### EXERCISE AIM
Your copy should match the listing word for word, apart from the pictures, which are left out.

### DATA TO EXAMINE

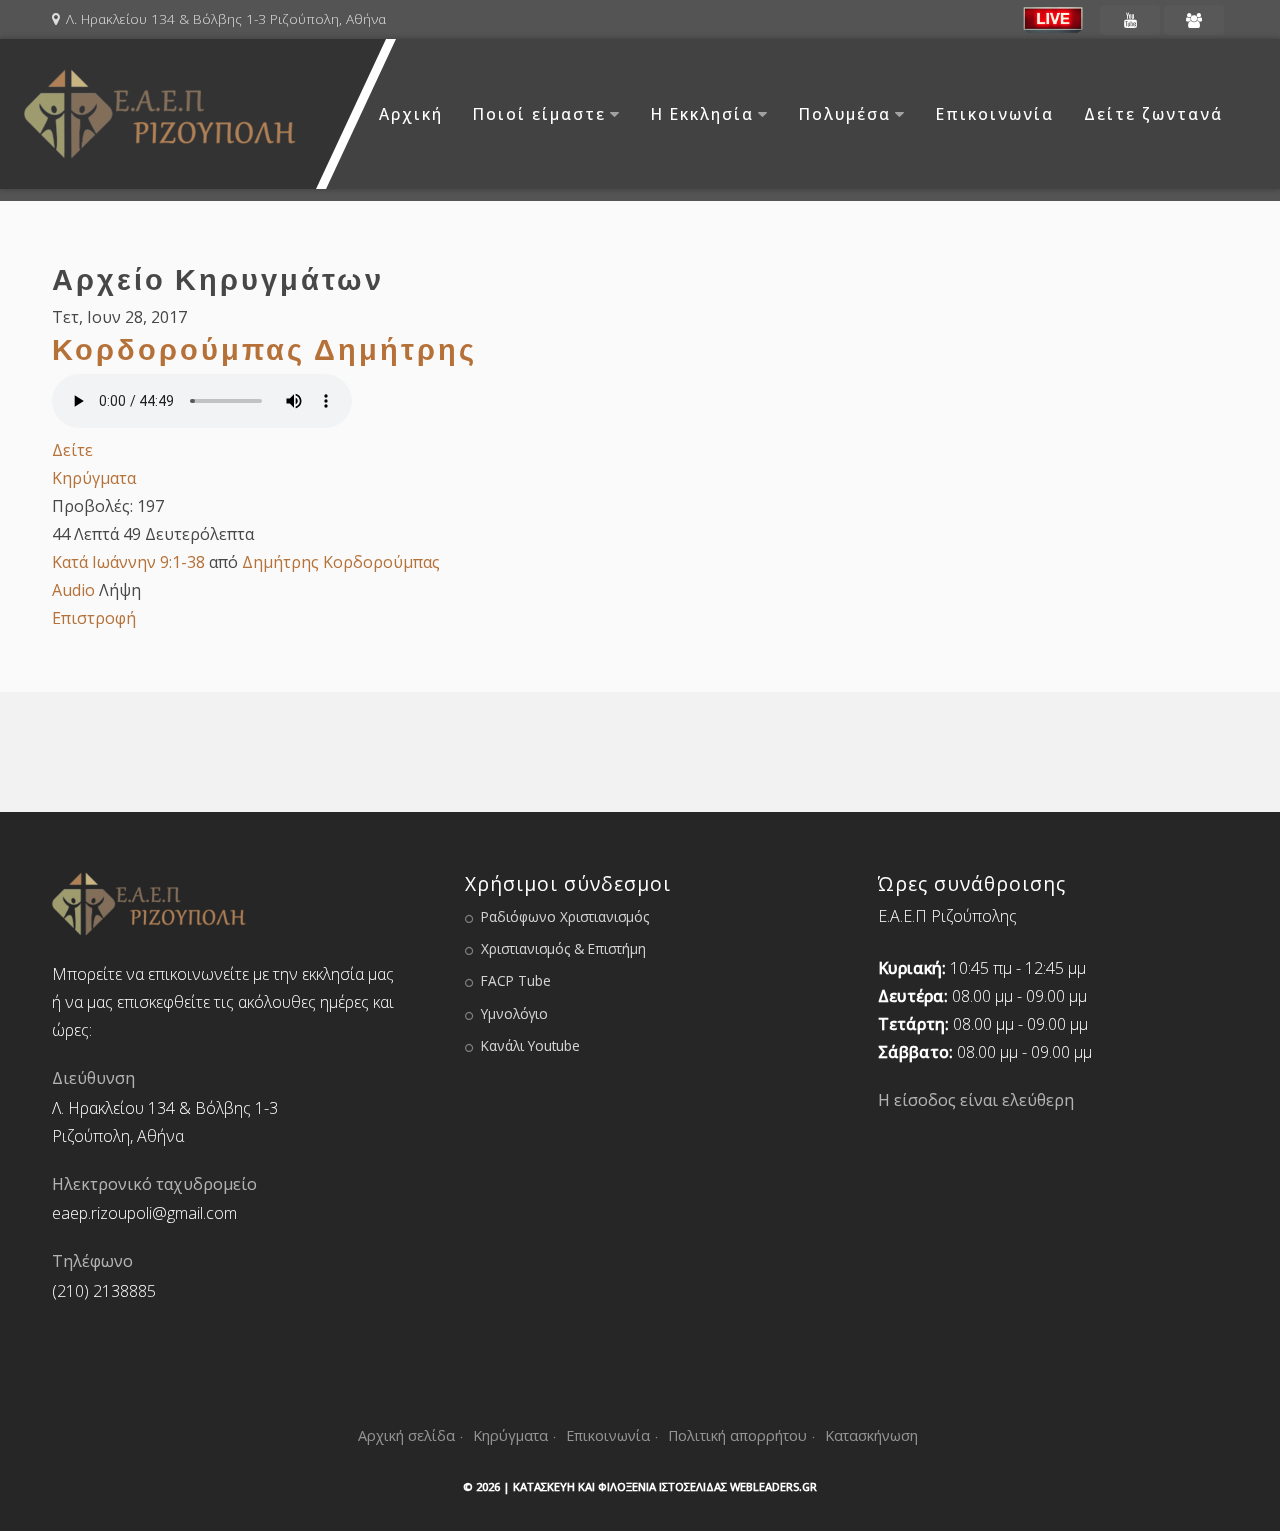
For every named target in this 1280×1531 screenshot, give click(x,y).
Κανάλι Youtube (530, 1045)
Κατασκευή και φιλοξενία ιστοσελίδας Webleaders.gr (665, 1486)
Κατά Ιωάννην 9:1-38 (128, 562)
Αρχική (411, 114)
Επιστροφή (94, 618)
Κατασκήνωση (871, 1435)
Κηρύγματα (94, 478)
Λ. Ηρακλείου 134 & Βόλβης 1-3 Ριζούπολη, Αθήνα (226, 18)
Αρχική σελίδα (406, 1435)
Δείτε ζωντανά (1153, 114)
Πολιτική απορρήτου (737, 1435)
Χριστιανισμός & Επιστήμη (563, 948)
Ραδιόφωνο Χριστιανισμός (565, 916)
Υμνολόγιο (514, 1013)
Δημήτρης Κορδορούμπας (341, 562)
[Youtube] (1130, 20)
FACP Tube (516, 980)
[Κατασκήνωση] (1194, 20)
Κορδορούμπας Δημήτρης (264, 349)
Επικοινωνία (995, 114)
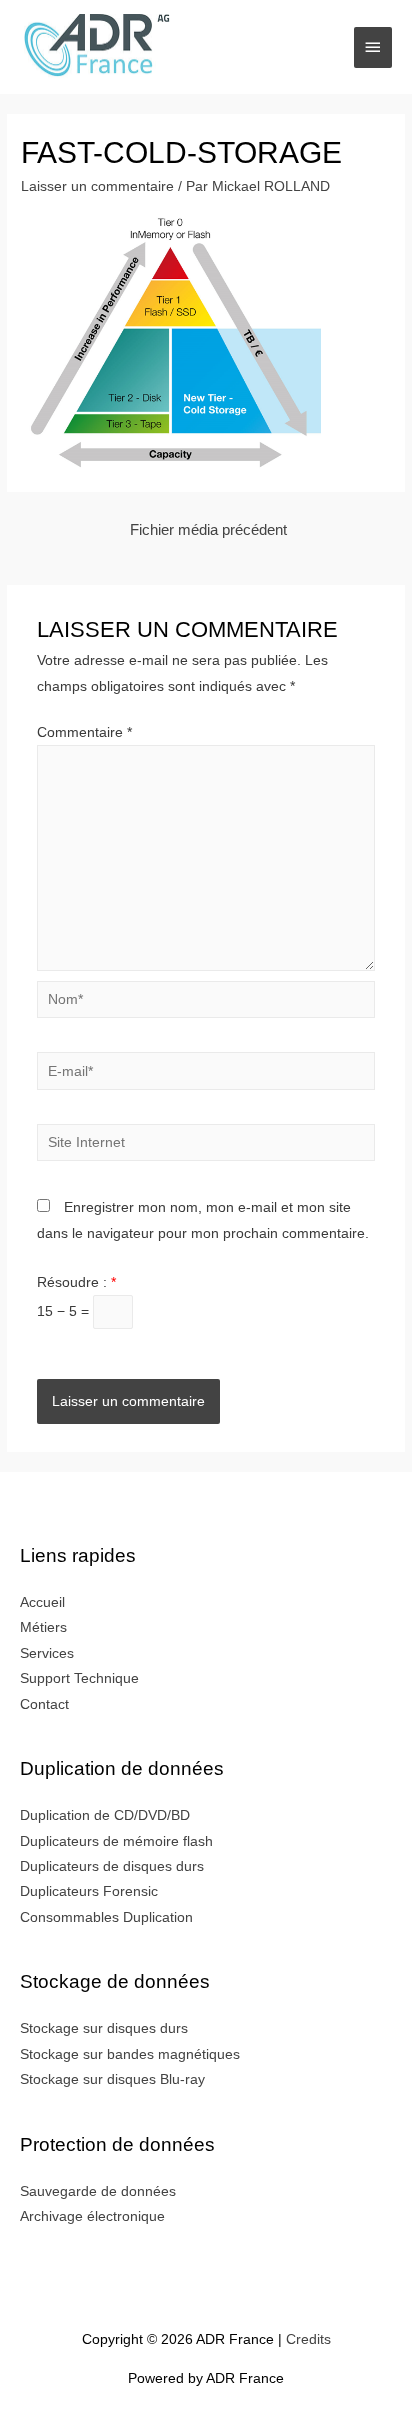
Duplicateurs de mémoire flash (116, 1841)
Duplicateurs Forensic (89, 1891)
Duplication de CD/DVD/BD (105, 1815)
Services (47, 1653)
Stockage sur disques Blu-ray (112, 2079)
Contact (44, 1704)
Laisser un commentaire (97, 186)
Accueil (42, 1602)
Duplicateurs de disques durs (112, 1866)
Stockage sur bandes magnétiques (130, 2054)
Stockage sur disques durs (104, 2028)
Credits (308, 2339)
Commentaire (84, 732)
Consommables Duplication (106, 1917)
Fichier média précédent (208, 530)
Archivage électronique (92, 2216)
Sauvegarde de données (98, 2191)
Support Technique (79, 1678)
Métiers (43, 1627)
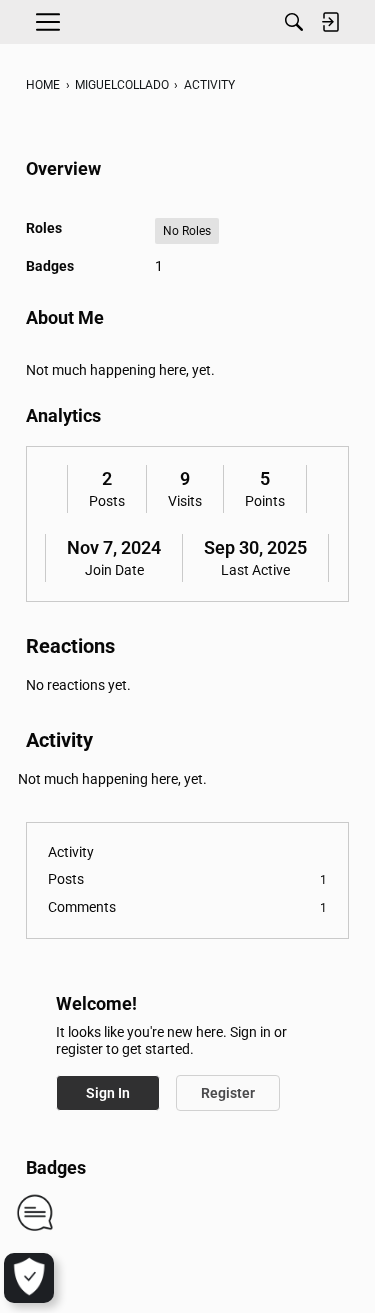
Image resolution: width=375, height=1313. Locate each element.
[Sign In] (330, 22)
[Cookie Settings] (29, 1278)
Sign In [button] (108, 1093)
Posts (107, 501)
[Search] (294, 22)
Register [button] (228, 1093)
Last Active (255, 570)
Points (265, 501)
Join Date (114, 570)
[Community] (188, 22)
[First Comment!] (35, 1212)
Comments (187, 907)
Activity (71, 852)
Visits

### YOUR RESPONSE
For every named target in this 1280×1531 screenshot, give click(x,y).
Κανάλι Youtube (530, 1045)
Κατασκευή και φιλοξενία ιστοσελίδας Webleaders.gr (665, 1486)
Κατά Ιωάννην 9:1-38 (128, 562)
Αρχική (411, 114)
Επιστροφή (94, 618)
Κατασκήνωση (871, 1435)
Κηρύγματα (94, 478)
Λ. Ηρακλείου 134 & Βόλβης 1-3 Ριζούπολη, Αθήνα (226, 18)
Αρχική σελίδα (406, 1435)
Δείτε ζωντανά (1153, 114)
Πολιτική απορρήτου (737, 1435)
Χριστιανισμός & Επιστήμη (563, 948)
Ραδιόφωνο Χριστιανισμός (565, 916)
Υμνολόγιο (514, 1013)
Δημήτρης Κορδορούμπας (341, 562)
[Youtube] (1130, 20)
FACP Tube (516, 980)
[Κατασκήνωση] (1194, 20)
Κορδορούμπας Δημήτρης (264, 349)
Επικοινωνία (995, 114)
Duplicateurs de mémoire flash (116, 1841)
Duplicateurs Forensic (89, 1891)
Duplication de CD/DVD/BD (105, 1815)
Services (47, 1653)
Stockage sur disques Blu-ray (112, 2079)
Contact (44, 1704)
Laisser un commentaire (97, 186)
Accueil (42, 1602)
Duplicateurs de disques durs (112, 1866)
Stockage sur bandes magnétiques (130, 2054)
Stockage sur disques durs (104, 2028)
Credits (308, 2339)
Commentaire (84, 732)
Consommables Duplication (106, 1917)
Fichier média précédent (208, 530)
Archivage électronique (92, 2216)
Sauvegarde de données (98, 2191)
Support Technique (79, 1678)
Métiers (43, 1627)
Image resolution: width=375, height=1313. Locate each element.
[Sign In] (330, 22)
[Cookie Settings] (29, 1278)
Sign In [button] (108, 1093)
Posts (107, 501)
[Search] (294, 22)
Register [button] (228, 1093)
Last Active (255, 570)
Points (265, 501)
Join Date (114, 570)
[Community] (188, 22)
[First Comment!] (35, 1212)
Comments (187, 907)
Activity (71, 852)
Visits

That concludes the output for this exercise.